До слуха ее донесся, насильно привлекая к себе ее внимание, новый звук – глухое, непрерывное гуденье. Она остановилась и, поддерживая себя на поверхности воды медленными, бесшумными движениями рук и ног, стала прислушиваться. Глухое гудение перешло как будто в тихие, тягучие вздохи.

Эйлин вспомнила, что недавно вблизи открыли новый шлюз, но тем не менее, неожиданно ей стало страшно. Почудилось будто движение в прибрежных тростниках – потом смех и тонкий звук флейты.

Быть может, это старые боги вернулись, чтобы приветствовать смерть человека, как они приветствовали его рождение? Теперь, когда цивилизация погибла, и тайны, вырванные у природы лукавым и пытливым человеческим умом, вновь вернулись в ее недра, быть может, старые боги вернулись снова поликовать и отпраздновать победу, прежде чем исчезнут совсем с лица земли последние представительницы рода, не сумевшего отстоять себя в борьбе за существование.

Ночь, как тень, надвигалась на землю, а на востоке поднималась огромная багровая луна, не рассеивая, а лишь сгущая тайны мрака. Эйлин, почти не шевеля руками и ногами, плыла, уносимая медлительным течением. Она боялась заглушить естественные звуки ночи, тихое журчанье реки, тихий шелест тростников и какой-то крадущийся шорох в них, причины которого она не могла себе объяснить. И опять ей почудилось будто отдаленный звук флейты.

Неподалеку от того места, где она раздевалась, Эйлин стала на дно и вышла из воды, вся съежившись, согнувшись, боясь даже в густой тени деревьев выпрямить свой стройный стан. Наскоро она вытерлась, оделась и, только ощутив привычное касание одежды, почувствовала себя в безопасности от проказ нимф и сатиров. Она покинула таинственный мир, стоящий между человеком и Природой; в одежде она была невидима земным богам, и сами они были скрыты от нее.

И, все-таки, она трепетала от страха. У плоти есть свои тревоги, такие же тягостные, как тревоги духа.

Как-то неуверенно налетал иногда юго-западный ветерок, и деревья начинали перешептываться между собою. Сухой листок, падая, задел ее по лицу, и она отскочила назад, нервно отмахнувшись рукой от воображаемого врага.

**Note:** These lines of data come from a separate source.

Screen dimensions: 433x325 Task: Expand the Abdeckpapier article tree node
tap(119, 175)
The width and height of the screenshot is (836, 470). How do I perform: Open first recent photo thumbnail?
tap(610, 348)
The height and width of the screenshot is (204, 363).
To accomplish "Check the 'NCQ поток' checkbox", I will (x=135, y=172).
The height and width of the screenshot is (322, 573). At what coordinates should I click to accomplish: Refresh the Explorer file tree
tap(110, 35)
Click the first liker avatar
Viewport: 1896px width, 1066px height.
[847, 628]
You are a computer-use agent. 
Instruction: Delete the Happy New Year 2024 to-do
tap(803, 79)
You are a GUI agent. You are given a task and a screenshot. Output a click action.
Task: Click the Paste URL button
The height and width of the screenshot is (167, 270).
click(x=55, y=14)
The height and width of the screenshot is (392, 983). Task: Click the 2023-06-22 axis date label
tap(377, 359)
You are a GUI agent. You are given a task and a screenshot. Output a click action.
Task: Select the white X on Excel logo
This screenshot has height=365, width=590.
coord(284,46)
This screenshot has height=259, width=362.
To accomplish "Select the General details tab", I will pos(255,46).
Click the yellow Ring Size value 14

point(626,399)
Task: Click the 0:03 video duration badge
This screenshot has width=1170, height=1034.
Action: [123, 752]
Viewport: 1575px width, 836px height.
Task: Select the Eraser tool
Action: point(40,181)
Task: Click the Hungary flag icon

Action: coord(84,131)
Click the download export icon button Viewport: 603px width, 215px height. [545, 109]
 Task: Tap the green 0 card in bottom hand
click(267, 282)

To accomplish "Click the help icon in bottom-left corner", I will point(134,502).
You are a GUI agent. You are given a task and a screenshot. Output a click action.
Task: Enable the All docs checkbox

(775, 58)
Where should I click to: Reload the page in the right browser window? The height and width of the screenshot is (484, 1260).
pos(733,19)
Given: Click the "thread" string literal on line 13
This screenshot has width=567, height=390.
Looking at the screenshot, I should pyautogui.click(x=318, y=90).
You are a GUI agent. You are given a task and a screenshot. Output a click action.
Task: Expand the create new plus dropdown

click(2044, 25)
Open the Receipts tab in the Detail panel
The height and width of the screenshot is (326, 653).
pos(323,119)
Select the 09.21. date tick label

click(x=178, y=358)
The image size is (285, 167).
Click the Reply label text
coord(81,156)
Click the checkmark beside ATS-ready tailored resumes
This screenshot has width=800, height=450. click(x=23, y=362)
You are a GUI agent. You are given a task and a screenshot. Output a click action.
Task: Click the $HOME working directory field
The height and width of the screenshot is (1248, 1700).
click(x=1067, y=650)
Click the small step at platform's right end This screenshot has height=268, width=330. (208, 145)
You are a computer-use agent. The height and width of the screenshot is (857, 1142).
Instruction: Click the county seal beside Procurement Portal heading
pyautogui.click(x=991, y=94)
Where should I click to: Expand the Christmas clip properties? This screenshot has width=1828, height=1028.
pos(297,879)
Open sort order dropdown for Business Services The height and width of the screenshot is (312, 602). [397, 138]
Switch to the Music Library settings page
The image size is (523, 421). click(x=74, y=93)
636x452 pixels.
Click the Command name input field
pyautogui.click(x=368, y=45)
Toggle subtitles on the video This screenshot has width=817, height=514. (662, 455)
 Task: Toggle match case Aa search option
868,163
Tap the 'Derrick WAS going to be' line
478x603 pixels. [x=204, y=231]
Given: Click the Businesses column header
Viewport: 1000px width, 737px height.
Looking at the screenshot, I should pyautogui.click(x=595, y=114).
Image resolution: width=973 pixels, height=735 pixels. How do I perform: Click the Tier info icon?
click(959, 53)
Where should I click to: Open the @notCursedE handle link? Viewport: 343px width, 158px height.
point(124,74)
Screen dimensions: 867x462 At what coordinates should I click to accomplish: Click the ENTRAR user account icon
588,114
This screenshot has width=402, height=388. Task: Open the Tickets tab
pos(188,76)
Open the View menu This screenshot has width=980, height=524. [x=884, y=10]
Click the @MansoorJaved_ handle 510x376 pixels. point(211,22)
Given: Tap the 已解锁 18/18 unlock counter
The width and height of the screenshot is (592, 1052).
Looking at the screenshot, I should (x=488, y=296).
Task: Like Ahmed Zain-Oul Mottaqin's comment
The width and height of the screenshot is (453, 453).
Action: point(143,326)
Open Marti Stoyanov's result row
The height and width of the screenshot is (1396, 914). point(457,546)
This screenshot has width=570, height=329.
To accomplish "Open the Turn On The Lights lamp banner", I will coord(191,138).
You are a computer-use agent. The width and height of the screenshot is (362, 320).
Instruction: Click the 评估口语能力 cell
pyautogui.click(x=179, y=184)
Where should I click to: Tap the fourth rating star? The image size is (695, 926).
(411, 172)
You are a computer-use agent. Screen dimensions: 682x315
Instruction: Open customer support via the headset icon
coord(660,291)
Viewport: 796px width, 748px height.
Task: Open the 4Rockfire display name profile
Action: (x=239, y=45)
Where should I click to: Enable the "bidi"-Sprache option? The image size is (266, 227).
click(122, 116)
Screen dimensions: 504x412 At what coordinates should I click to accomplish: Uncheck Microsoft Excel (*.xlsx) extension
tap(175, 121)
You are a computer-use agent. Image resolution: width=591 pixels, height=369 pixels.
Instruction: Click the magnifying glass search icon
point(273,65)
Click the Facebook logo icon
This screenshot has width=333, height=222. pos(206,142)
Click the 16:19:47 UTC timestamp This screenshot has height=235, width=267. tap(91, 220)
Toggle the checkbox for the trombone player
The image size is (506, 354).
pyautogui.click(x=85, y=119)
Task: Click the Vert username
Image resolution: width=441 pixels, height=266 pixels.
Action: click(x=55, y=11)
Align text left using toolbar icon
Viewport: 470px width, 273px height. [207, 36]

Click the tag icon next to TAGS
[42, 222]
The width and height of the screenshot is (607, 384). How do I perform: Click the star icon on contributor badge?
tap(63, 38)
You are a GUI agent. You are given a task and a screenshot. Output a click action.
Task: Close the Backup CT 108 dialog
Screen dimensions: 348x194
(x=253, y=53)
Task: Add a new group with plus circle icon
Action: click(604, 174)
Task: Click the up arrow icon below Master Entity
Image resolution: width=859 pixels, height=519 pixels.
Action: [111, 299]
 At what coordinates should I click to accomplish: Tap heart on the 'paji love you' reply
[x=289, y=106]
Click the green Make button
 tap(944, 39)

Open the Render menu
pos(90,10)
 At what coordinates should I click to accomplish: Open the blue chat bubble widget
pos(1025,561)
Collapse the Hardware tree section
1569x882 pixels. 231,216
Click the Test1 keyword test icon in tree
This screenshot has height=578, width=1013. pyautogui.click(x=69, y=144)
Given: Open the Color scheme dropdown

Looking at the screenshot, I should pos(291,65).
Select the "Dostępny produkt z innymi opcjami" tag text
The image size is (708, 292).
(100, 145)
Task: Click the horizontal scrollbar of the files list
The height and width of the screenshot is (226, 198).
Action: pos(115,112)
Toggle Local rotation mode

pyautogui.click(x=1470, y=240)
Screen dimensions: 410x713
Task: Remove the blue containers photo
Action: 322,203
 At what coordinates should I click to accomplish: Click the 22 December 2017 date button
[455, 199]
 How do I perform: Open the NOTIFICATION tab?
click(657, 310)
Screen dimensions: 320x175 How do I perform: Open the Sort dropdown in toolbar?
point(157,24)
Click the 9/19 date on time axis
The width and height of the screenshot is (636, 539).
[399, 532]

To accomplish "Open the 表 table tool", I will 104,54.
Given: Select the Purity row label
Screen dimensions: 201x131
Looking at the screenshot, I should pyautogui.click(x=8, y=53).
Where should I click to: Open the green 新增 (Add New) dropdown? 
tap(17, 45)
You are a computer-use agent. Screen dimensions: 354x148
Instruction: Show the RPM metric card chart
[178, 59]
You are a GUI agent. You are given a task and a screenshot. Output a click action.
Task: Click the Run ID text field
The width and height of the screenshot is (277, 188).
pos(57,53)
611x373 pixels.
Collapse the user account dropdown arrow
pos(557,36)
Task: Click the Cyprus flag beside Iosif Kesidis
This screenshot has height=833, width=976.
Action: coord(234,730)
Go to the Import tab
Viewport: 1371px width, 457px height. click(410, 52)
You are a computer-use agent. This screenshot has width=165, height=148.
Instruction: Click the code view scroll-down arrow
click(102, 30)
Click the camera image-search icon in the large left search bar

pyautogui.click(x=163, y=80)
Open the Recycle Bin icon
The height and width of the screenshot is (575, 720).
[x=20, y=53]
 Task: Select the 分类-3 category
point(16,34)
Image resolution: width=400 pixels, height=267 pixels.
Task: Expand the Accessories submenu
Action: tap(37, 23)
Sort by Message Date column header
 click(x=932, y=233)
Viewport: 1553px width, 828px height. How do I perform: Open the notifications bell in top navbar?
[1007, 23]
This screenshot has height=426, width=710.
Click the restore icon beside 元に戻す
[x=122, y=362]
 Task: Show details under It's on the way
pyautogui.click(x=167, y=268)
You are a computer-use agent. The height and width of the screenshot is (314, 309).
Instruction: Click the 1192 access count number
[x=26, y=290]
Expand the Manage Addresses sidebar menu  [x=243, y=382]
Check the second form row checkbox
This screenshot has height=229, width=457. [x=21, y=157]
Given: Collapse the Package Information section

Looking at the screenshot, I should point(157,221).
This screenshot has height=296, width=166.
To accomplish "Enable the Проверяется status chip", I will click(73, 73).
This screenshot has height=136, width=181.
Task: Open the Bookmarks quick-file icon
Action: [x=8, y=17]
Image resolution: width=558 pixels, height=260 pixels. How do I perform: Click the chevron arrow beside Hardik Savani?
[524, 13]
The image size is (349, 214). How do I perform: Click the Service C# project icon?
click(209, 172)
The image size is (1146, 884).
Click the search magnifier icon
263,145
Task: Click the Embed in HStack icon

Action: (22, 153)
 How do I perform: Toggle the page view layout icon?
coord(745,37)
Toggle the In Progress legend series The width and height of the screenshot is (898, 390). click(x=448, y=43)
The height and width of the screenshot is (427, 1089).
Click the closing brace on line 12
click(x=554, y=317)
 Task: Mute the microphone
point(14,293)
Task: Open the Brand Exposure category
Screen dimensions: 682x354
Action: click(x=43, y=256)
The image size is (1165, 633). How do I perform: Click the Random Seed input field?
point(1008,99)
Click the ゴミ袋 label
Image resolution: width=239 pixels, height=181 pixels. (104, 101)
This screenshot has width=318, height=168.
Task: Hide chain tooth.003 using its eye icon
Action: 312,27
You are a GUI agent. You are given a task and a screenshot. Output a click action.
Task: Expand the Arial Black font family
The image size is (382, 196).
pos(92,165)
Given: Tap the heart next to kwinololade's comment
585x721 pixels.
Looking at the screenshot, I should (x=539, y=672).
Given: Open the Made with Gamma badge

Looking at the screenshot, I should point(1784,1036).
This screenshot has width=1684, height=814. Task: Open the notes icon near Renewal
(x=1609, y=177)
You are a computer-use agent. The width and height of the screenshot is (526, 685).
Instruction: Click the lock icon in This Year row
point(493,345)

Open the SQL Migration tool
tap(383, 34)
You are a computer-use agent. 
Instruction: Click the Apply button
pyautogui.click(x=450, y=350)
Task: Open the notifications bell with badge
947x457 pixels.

Ей было жутко думать, что она так далека здесь от всего живого – одна, лицом к лицу с беспощадно жестокой Природой. Мужчина, хвастливый, преисполненный нелепой гордости, исчез с лица земли, он, всегда чужой, всегда помеха ей, препятствовавший росту, или отклонявший его в другую сторону. Теперь он разбит, обращен в бегство. И она, одна из представительниц гнусной породы разрушителей, окружена затаенной, но упорной ненавистью Земли, которая жаждет снова покоя. Теперь, когда человек вымирает, около него нет богов, благосклонных к нему – все боги, созданные человеком, умрут вместе с ним. На земле уцелела лишь кучка женщин, которым пора понять, что они чужие в царстве Природы, которой они ненавистны. Мир принадлежит не им и никогда им не принадлежал; человек лишь противоестественный, гадкий нарост, некоторое время безобразивший Землю…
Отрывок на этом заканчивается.